ASSIGNED TASK →
Below are some records; quote exactly the lines from the one that contains "Style (41, 1108)" through the one that contains "Art (37, 534)", inclusive, and no others.
Start of Block
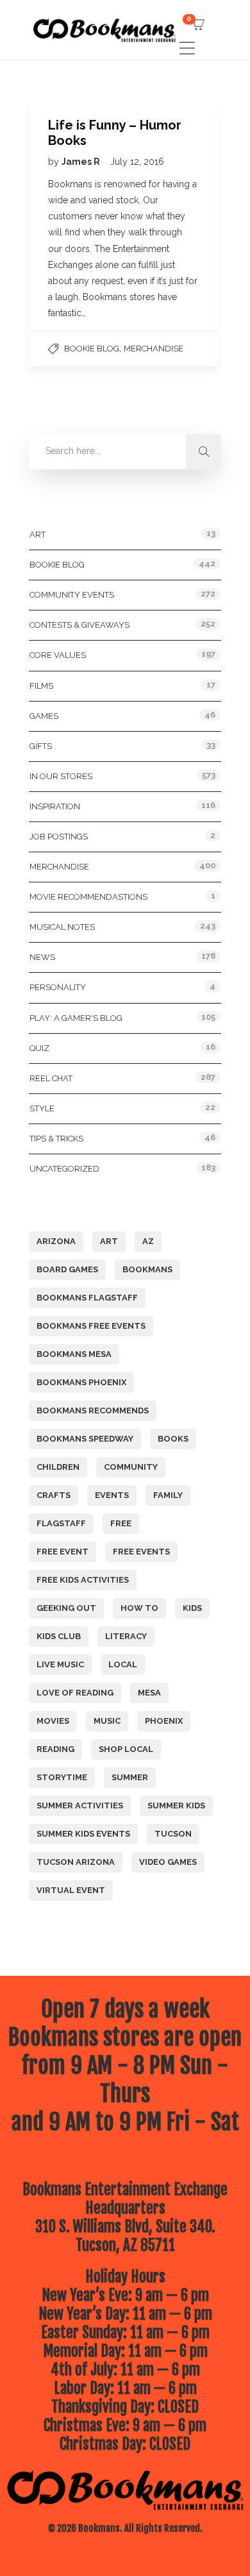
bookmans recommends (93, 1410)
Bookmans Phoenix (81, 1382)
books (173, 1439)
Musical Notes (62, 927)
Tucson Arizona (76, 1862)
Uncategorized (64, 1169)
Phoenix (164, 1721)
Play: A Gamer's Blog (75, 1018)
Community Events (71, 595)
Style (41, 1108)
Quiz (39, 1048)
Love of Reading (75, 1692)
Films (41, 686)
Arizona (56, 1241)
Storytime (62, 1777)
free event (62, 1551)
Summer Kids (176, 1805)
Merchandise (153, 348)
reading (55, 1749)
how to (139, 1608)
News (42, 957)
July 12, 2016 (137, 161)
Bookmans (147, 1269)
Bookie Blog (91, 348)
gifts (40, 746)
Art (37, 534)
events (112, 1495)
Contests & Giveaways (79, 625)
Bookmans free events (91, 1326)
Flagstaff (61, 1523)
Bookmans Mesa (74, 1354)
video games (168, 1862)
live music (60, 1664)
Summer (130, 1777)
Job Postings (58, 836)
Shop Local (126, 1749)
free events (141, 1551)
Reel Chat (50, 1078)
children (58, 1467)
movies (53, 1721)
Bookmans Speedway (85, 1439)
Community (131, 1467)
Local (122, 1664)
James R (82, 161)
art (109, 1241)
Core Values (57, 655)
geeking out (66, 1608)
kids (192, 1608)
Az (148, 1241)
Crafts (54, 1495)
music (107, 1721)
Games (43, 716)
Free (120, 1523)
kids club (59, 1636)
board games (67, 1269)
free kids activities (83, 1580)
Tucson (173, 1834)
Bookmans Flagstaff (87, 1297)
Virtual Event (71, 1890)
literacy (126, 1636)
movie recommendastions (88, 897)
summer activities (80, 1805)
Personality (57, 987)
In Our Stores (60, 776)
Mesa (149, 1692)
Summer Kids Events (83, 1834)
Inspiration (54, 806)
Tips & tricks (56, 1138)
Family (168, 1495)
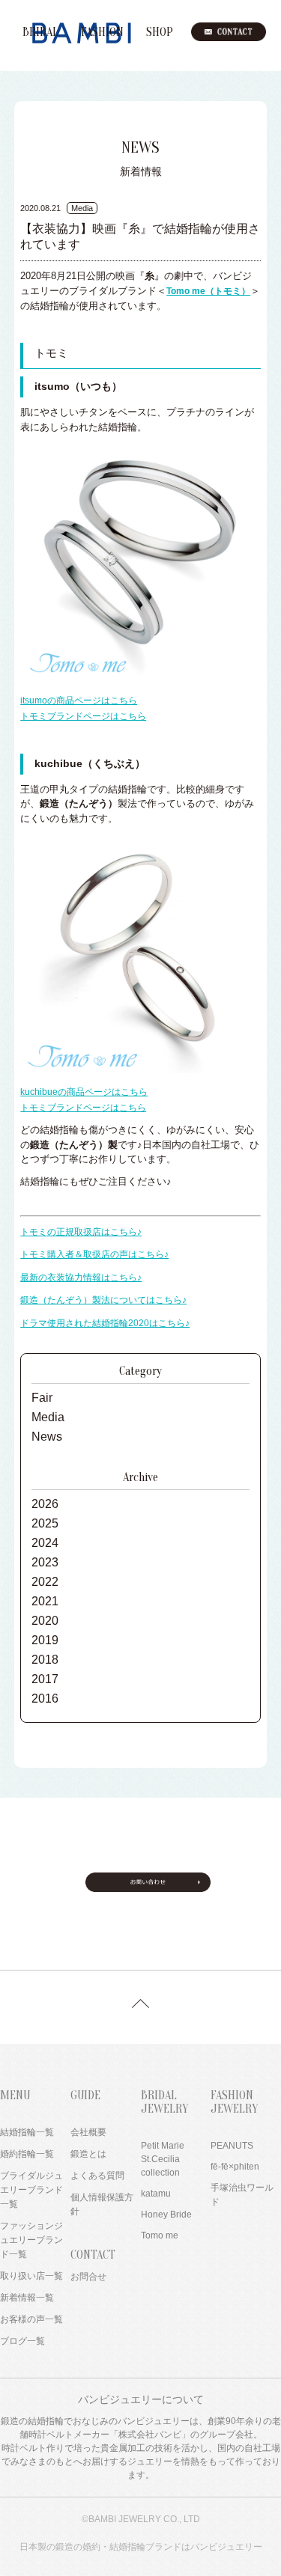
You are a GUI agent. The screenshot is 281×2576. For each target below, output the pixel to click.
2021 (44, 1601)
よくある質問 (97, 2175)
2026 (44, 1504)
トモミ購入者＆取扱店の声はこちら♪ (94, 1254)
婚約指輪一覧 (27, 2154)
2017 (44, 1679)
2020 (44, 1620)
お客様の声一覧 (31, 2319)
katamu (156, 2193)
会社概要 (88, 2132)
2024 (44, 1542)
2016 (44, 1698)
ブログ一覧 (22, 2341)
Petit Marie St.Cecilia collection (162, 2159)
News (46, 1436)
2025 (44, 1523)
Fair (41, 1397)
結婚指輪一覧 (27, 2132)
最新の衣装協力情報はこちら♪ (81, 1277)
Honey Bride (166, 2214)
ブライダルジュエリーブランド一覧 (31, 2189)
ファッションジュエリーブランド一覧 (31, 2240)
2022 (44, 1581)
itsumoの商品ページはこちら (78, 700)
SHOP (159, 32)
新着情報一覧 (27, 2297)
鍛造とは (88, 2154)
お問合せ (88, 2276)
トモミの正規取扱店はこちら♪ (81, 1232)
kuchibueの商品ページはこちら (84, 1092)
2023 (44, 1562)
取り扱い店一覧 (31, 2276)
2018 (44, 1659)
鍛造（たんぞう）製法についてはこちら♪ (103, 1300)
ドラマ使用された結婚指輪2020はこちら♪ (105, 1323)
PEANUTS (232, 2145)
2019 (44, 1640)
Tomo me (159, 2235)
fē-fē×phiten (235, 2166)
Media (47, 1417)
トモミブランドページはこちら (83, 716)
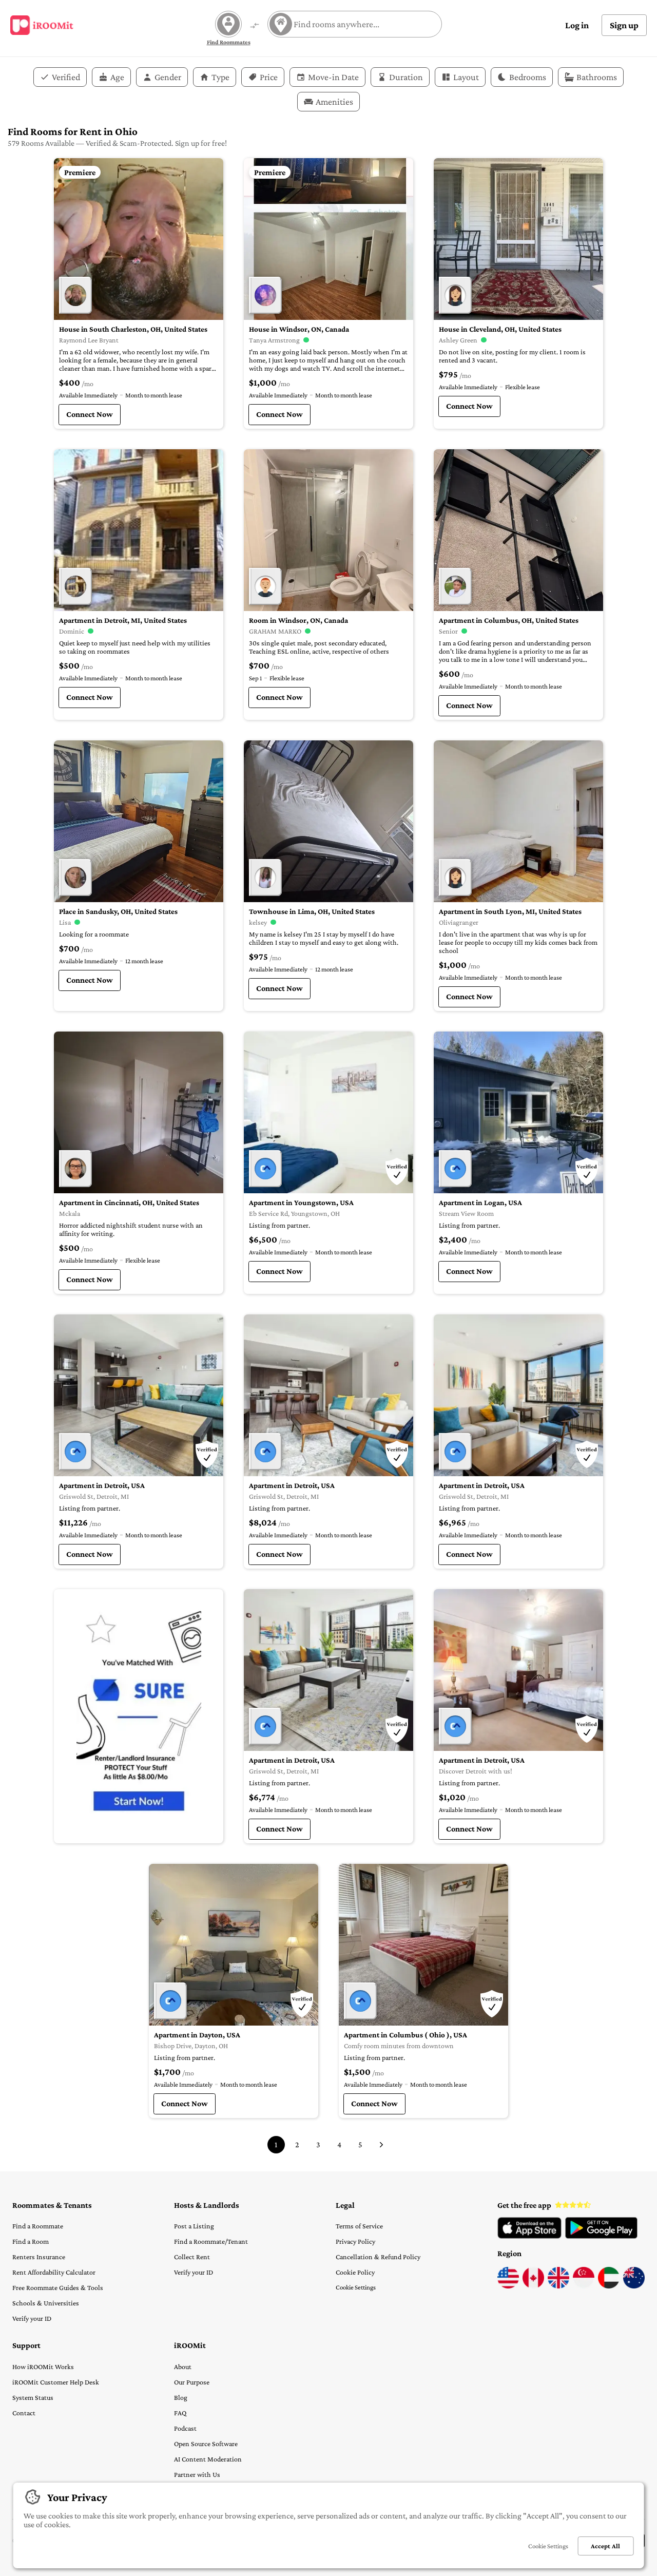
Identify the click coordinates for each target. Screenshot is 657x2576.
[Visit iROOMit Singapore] (583, 2286)
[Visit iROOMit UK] (558, 2286)
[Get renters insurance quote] (138, 1716)
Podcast (185, 2428)
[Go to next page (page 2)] (381, 2144)
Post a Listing (194, 2226)
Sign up (624, 25)
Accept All (605, 2546)
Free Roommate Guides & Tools (57, 2287)
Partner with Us (197, 2474)
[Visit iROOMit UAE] (609, 2286)
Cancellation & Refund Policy (378, 2257)
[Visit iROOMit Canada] (533, 2286)
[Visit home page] (41, 25)
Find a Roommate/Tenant (211, 2241)
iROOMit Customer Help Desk (55, 2382)
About (182, 2366)
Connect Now (89, 414)
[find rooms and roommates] (254, 26)
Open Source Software (206, 2443)
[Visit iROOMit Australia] (634, 2286)
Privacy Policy (355, 2241)
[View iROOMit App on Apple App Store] (529, 2236)
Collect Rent (192, 2257)
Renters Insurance (38, 2257)
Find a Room (30, 2241)
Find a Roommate (37, 2226)
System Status (32, 2397)
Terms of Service (359, 2226)
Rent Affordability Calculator (53, 2272)
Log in (577, 25)
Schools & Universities (45, 2303)
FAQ (180, 2413)
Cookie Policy (355, 2272)
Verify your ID (31, 2318)
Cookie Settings (356, 2287)
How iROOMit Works (43, 2366)
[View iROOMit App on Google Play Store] (601, 2236)
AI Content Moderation (208, 2459)
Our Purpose (191, 2382)
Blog (180, 2397)
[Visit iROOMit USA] (508, 2286)
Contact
End of Block
WRITTEN SOLUTION →
Style (41, 1108)
Quiz (39, 1048)
Love of Reading (75, 1692)
Films (41, 686)
Arizona (56, 1241)
Storytime (62, 1777)
free event (62, 1551)
Summer Kids (176, 1805)
Merchandise (153, 348)
reading (55, 1749)
how to (139, 1608)
News (42, 957)
July 12, 2016 (137, 161)
Bookmans (147, 1269)
Bookie Blog (91, 348)
gifts (40, 746)
Art (37, 534)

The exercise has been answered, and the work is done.